A newborn baby inside a basket

After I found out I was pregnant with my first, I had my fair share of nightmares.

First I had miscarriages–again and again and again.

Then I got in car crashes and lost him.

Next he was born stillborn.

Then he was born with major health problems.

After that, he got stung by a scorpion in his crib.

And then he choked on his spit up and stopped breathing. Only this time, it wasn’t a dream. It was real.

Watching Our Kids Go Through Pain

The day before, I’d found out he had gastroesophageal reflux disorder (GERD). He was fine. We got him on some meds, but basically he cried a lot–especially after feedings–because he was in pain.

As a parent, it’s so hard to watch your kids cry because they’re hurting. You want SO badly to be going through the pain instead of them. But you have to sit there and watch them suffer. And hold them tight, trying to make it all better, even though you can’t.

With the GERD, he spit up a lot. And because his tiny throat and nose were so close together, he tended to spit up through his nose. He was always fine. We’d had a couple slightly scary times, but nothing too big of a deal. We were always able to clear it out quickly with a bulb syringe.

The Moment

But one day after I fed him, I settled him angled upright as instructed to do after he ate. I wanted to make sure if he spit up, he’d be fine. A little while later, he got fussy. I picked him up and cradled him in my arms. Finally, he fell asleep. A few minutes later, I heard him spit up. I sat him upright and grabbed his burp cloth to clean him up.

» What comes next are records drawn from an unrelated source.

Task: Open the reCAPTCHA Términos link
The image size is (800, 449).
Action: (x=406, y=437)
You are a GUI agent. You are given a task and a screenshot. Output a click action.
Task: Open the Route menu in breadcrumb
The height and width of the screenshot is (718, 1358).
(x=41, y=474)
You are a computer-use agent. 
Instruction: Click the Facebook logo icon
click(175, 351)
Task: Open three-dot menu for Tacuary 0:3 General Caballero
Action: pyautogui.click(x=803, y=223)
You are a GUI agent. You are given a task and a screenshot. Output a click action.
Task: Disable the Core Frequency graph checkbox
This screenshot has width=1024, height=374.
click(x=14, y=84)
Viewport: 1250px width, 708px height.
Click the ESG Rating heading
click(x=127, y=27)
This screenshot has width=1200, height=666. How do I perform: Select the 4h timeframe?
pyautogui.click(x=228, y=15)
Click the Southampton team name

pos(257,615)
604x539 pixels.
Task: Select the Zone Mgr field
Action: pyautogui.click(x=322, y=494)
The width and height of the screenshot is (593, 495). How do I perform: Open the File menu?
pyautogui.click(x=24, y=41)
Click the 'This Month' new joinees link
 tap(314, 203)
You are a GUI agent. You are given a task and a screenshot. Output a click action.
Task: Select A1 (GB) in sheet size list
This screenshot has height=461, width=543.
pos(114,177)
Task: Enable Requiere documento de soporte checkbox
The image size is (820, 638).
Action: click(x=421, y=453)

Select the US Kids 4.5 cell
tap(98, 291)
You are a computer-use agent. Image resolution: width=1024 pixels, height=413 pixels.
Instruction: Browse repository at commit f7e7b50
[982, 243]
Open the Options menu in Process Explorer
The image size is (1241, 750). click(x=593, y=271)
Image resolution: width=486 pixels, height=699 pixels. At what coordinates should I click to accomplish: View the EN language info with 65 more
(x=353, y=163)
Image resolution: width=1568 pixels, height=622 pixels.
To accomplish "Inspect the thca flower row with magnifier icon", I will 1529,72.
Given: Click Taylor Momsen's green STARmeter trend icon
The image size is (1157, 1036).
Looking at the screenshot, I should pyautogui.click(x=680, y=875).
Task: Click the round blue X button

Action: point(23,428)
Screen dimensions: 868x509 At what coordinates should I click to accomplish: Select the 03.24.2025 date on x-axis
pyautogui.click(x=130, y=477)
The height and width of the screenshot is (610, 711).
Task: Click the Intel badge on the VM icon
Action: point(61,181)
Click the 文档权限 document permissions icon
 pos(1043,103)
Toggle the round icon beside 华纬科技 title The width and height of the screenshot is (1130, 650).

When I looked back down at him, I noticed he wasn’t breathing. I began to pat him on the back. He still wasn’t breathing. I reached over to my nightstand to get his syringe to clear out his nose passageway, only to find that it was gone. I glanced at the floor and saw it ripped to shreds by my dog.

By this point he was purple and I was becoming hysterical. I kept imagining the worst. I thought I was going to watch my sweet, three-week-old son die in my arms. I searched through my diaper bag, found the safety kit, unzipped it, pulled out a second syringe–all while still patting him on the back. Then I tried to use the syringe, only to realize it was a cheap one that didn’t work at all. I continued to pat his back and prayed like crazy. Finally, he coughed and started to breathe again.

After

And then came the tears.

From both of us.

I immediately called my husband bawling. He soothed me as I soothed our son.

For weeks, I couldn’t get the look on my son’s face out of my mind. It kept replaying over and over again. It was easily one of the scariest things that has ever happened to me–if not the scariest.

My Scary Moment Had a Happy Ending–I Know Not All Do

We’re going to go through hard times. We’re going to have to deal with fear. We’re going to be handed some tough stuff. And not all of these scenarios will have the happy ending my experience above did.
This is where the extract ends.